My error handler is:
#Named
public class KafkaConsumerErrorHandler implements ErrorHandler {
#Inject
private KafkaListenerEndpointRegistry kafkaListenerEndpointRegistry;
#Override
public void handle(Exception e, ConsumerRecord<?, ?> consumerRecord) {
System.out.println("Shutting down all the containers");
kafkaListenerEndpointRegistry.stop();
}
}
Lets talk abt a scenario where a consumers' kafkalistener is called where it calls serviceInvoker.callService(event); but the service is down, then according to the retryKafkaListenerContainerFactory, it retries for 3 times then fails, then errorhandler is called thus stopping kafkaListenerEndpointRegistry. Will this shutdown all other consumers or machines with the same consumer group or just this consumer or machine?
Lets talk abt the scenerio in 2. Is there any configuration where we need to change to let kafka know to hold off acknowledgement for that much time?
My kafka producer produces messages for every 10 mins. Do I need to configure that 10 mins anywhere in my Consumer code or is it agnostic of such?

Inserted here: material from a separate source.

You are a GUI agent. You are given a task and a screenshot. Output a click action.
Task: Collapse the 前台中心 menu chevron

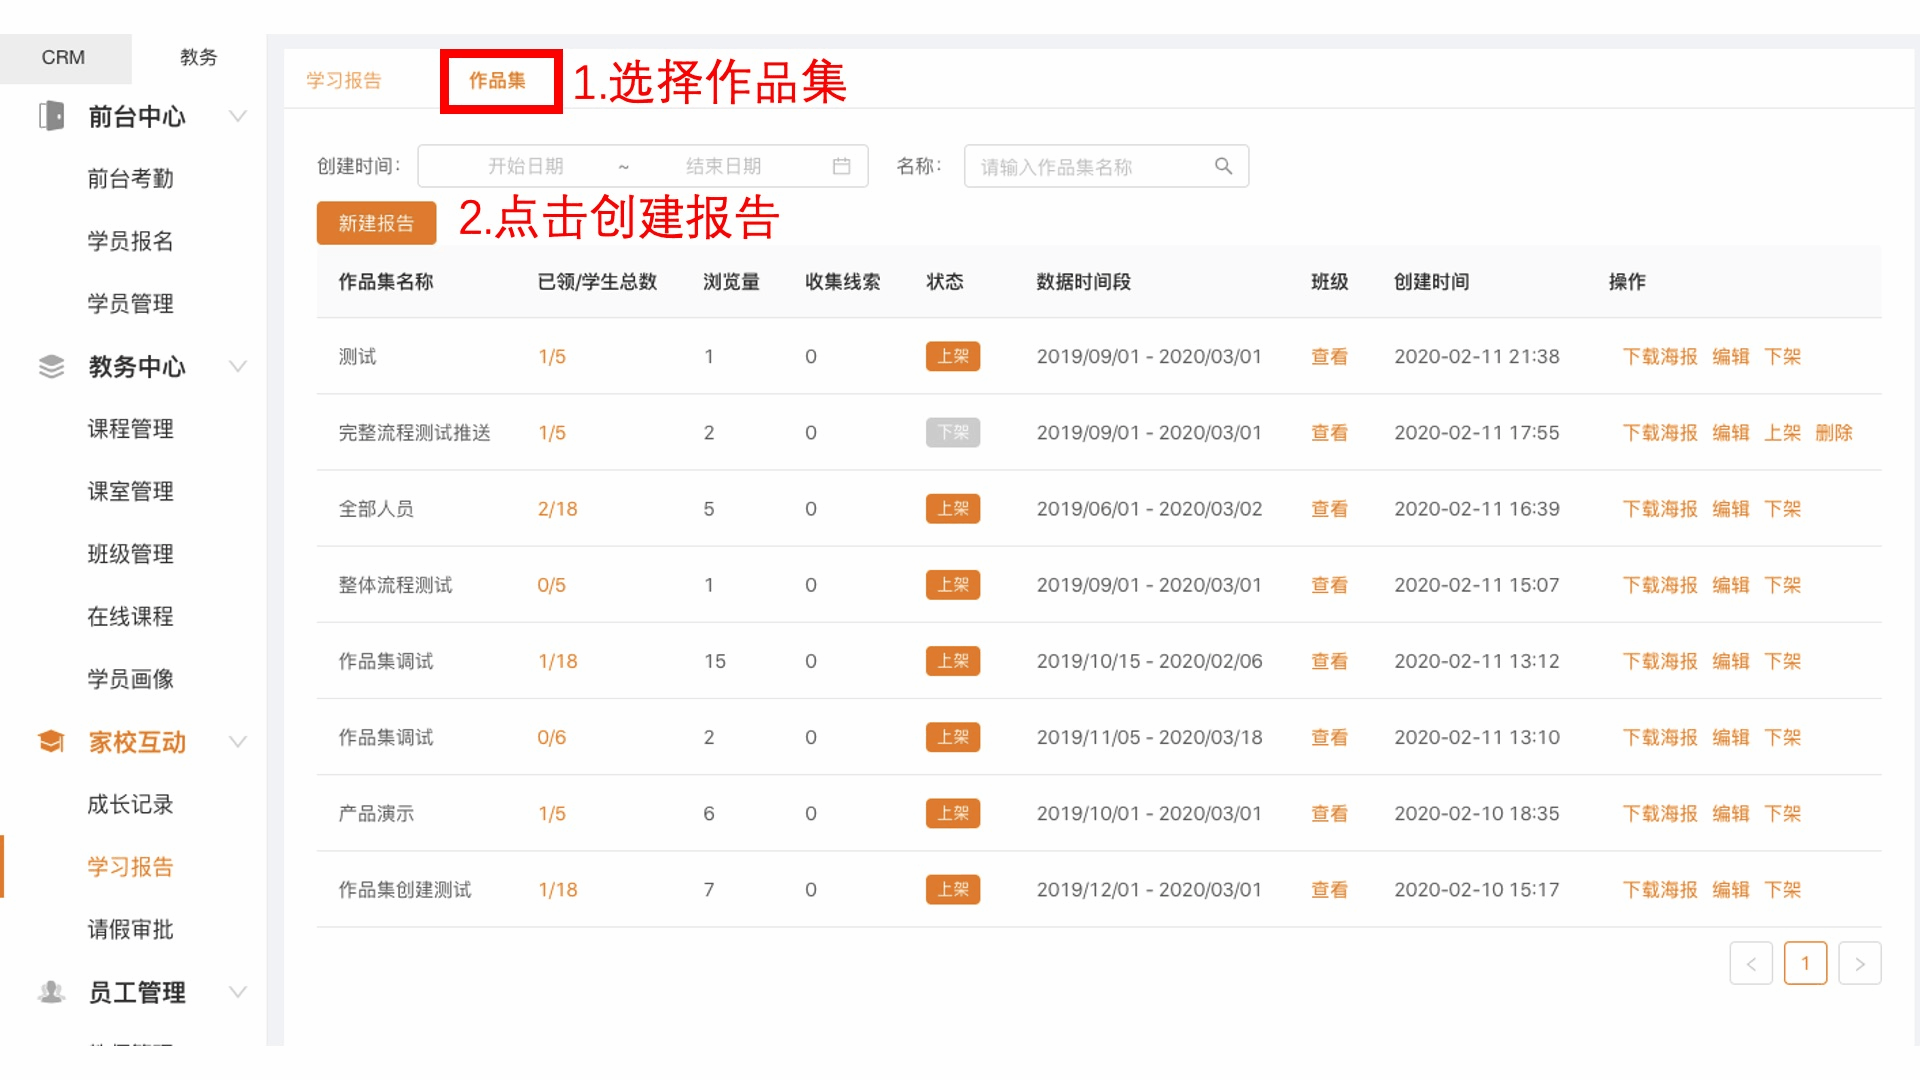[x=238, y=116]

In my KafkaListener annotations I hardcoded topic name and partitions. Can I change it during run time?
Any help is really appreciated. Thanks in advance. :)
Correct; only 1 will get it.
It will only stop the local containers - Spring doesn't know anything about your other instances.
Since you have ackOnError=false, the offset won't be committed.
The consumer does not need to know how often messages are published.
You can't change them at runtime, but you can use property placeholders ${...} or Spel Expressions #{...} to set them up during application initialization.